Cuando Lu se marchó, Pedro se puso a limpiar la cocina. Pensaba que Paula se había dormido, pero cuando volvió al salón la encontró mirándolo.
—¿No estás cansada?
—Me siento agradablemente perezosa. Y me alegro de no haber tenido que limpiar.
Paula colocó la almohada para estar más cómoda.
—Háblame de tu hermana.
Pedro tardó un momento en entender. Y cuando lo hizo tuvo que apretar los dientes.
—¿Por qué?
Paula no parecía darse cuenta de cuánto le dolía hablar de eso.

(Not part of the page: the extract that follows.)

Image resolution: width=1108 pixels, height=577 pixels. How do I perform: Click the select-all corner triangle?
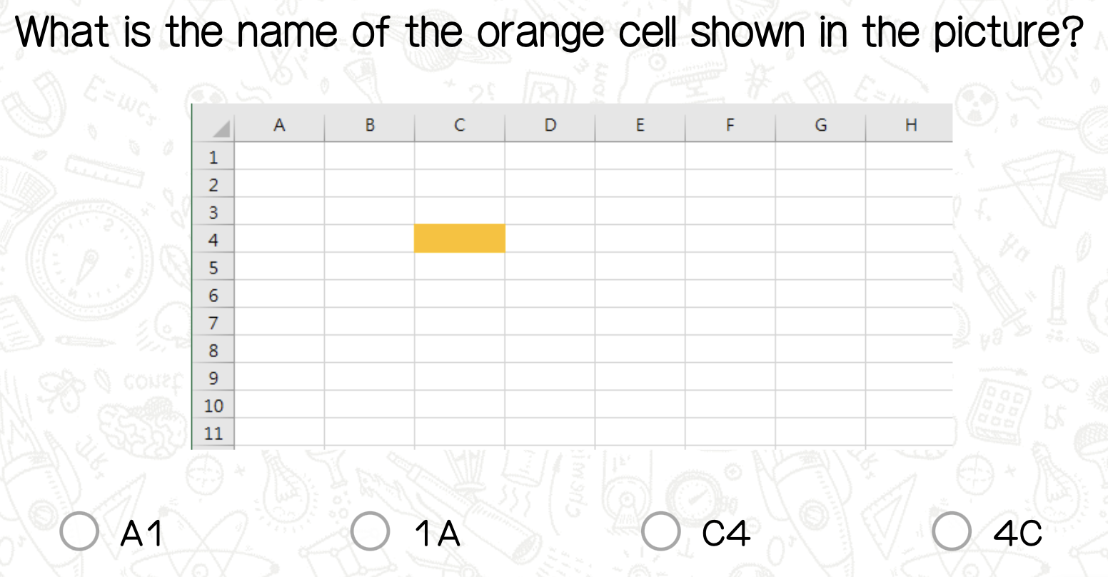coord(221,129)

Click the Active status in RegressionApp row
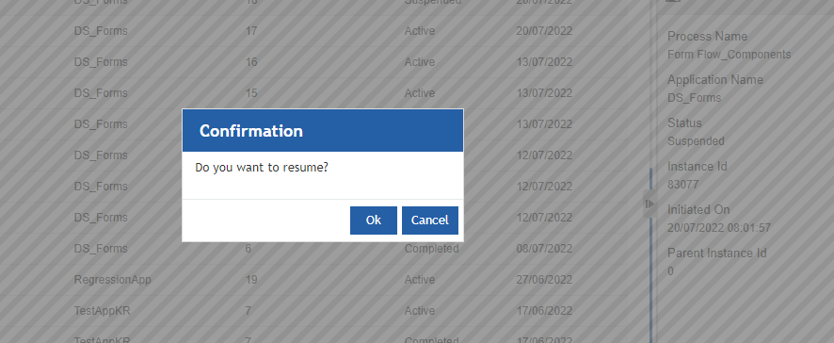pos(420,280)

—Porque yo siempre quise tener una hermana.
Pedro pensó en Martin y Francisco y entendió por qué.
—¿Cómo se llamaba? ¿Qué cosas le gustaba hacer?
Él tragó saliva. Por ella, lo haría por ella.
—Se llamaba Belen —murmuró, recordando la risa de su hermana.
—Siempre me ha gustado ese nombre —Paula guiñó los ojos—. ¿Podrías apagar la luz? Voy a encender la lamparita.
Cuando apagó la bombilla, ella dio un golpecito al borde de la cama, pero Pedro se sentó en una silla. No confiaba en sí mismo estando tan cerca de ella. Fuera era de noche y aquella mujer lo transportaba lejos de su solitaria montaña. Si fuera un hombre imaginativo, diría que la cabaña de Paula Chaves era la cueva de Aladino, donde los cuentos se hacían realidad.
Pero era demasiado mayor para creer en fantasías.
—¿Cómo era Belen?
—Cuando había gente se mostraba como una señorita, pero cuando nadie estaba mirando era un chicazo. Intentaba ganarme en todo.
—¿Y te ganaba?
—Nunca —sonrió Pedro—. Tenía dos años menos que yo y no era más grande que tú.
—¿A qué se dedicaba?
Él le contó que le gustaba navegar, le habló de su trabajo como patóloga, de su adicción a los caramelos y que cuando tenía quince años se tiñó el pelo de color morado y se pasaron las Navidades llamándola Miss Ciruela. Y cuanto más hablaba de ella, más fácil le resultaba. Por fin, cuando terminó, se sentía más ligero.
—Te envidio —dijo Paula—. No por perder a Belen, claro. Eso debió de ser horrible. Pero la relación que tenías con ella… era maravillosa.
Pedro asintió. Para protegerse del dolor, había corrido el peligro de olvidarla.
—¿No es como la relación que tú tienes con tus hermanos?
—No, mis hermanos tienen diez años más que yo. No crecimos juntos, son los hijos del primer matrimonio de mi padre.
De repente, Pedro imaginó la historia, junto con el resentimiento de Martin y Francisco y sus celos de la hermana pequeña.
—Sus vidas han sido más duras que la mía —siguió Paula—. Ellos crecieron con su madre… era una mujer muy amargada.
—Eso no es culpa tuya.
—No, claro, pero yo quiero que nos llevemos bien. Le prometí a mi padre que lo intentaría. ¿Qué te dijo Martin, por cierto?
—Le he dejado un recado en el contestador.
—No, esta noche no. Antes, cuando hablaste con él.
Pedro no quería disgustarla, pero tampoco quería mentir. Y debía ponerla en guardia contra Martin y Francisco.
—Me dijo que tenía muchísimo trabajo y que le sería imposible venir a buscarte antes del martes que viene.
—Ah.
Al ver su expresión, Pedro deseó otra vez pegar a Martin.
—Siempre están tan ocupados… —suspiró Paula—. Yo creo que se esconden detrás del trabajo. Creo que… tienen miedo de quererme.
—¿Qué tontería es ésa?
—No, es verdad. Además, diría que es la misma tontería que la tuya, Pedro.
Él se levantó, pasándose una mano por el cuello.
—Se está haciendo tarde. Es hora de que descanses un poco.
—Gallina —murmuró Paula.
—Buenas noches.
—Buenas noches, Pedro.
Él se quedó un momento, deseando darle un beso en la frente, pero se apartó a tiempo.